WASHINGTON — The Space Development Agency has set its sights on an ambitious launch schedule for 2024 following two successful launches this year that marked steady progress for the fledgling U.S. Space Force agency.
“Starting next September, it’s an 11-launch campaign over 11 months, one launch a month,” SDA Director Derek Tournear said Dec. 7 at a National Security Space Association online forum.
SDA is developing a network of satellites known as the Proliferated Warfighter Space Architecture — a large constellation of lower-cost, mass-produced satellites in low Earth orbit. This is different from the traditional DoD approach of using small numbers of expensive, highly-customized satellites.
The constellation is designed to provide capabilities like advanced missile warning, tracking and targeting of hypersonic weapons, space asset defense, and battlefield awareness and targeting.
Two launches in 2023
SDA’s first 23 satellites launched in 2023 on SpaceX rockets are demonstration spacecraft known as Tranche 0. There are still four Tranche 0 missile-tracking satellites that were delayed and have not yet launched.
Tournear said SDA’s immediate priority early next year will be to launch these four L3Harris missile-tracking satellites. They are scheduled to fly to orbit alongside other Missile Defense Agency satellites on the USSF-124 Space Force mission but no launch date has yet been announced.
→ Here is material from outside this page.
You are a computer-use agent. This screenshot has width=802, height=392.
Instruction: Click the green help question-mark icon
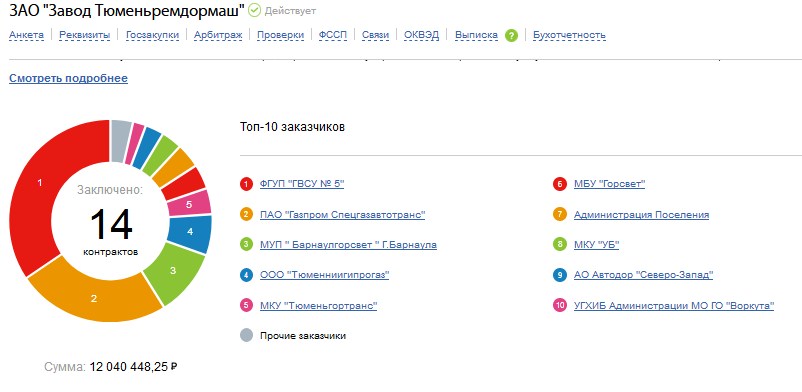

Later in 2024, SDA expects to initiate launches for the first operational satellites that will comprise Tranche 1 of the proliferated low Earth orbit architecture.
Starting in September next year, the goal is to get 161 satellites into orbit in less than a year, Tournear said.
These include 126 Tranche 1 Transport Layer communications satellites made by York Space Systems, Lockheed Martin and Northrop Grumman; and 35 missile-tracking sensor satellites made by L3Harris, Northrop Grumman and RTX.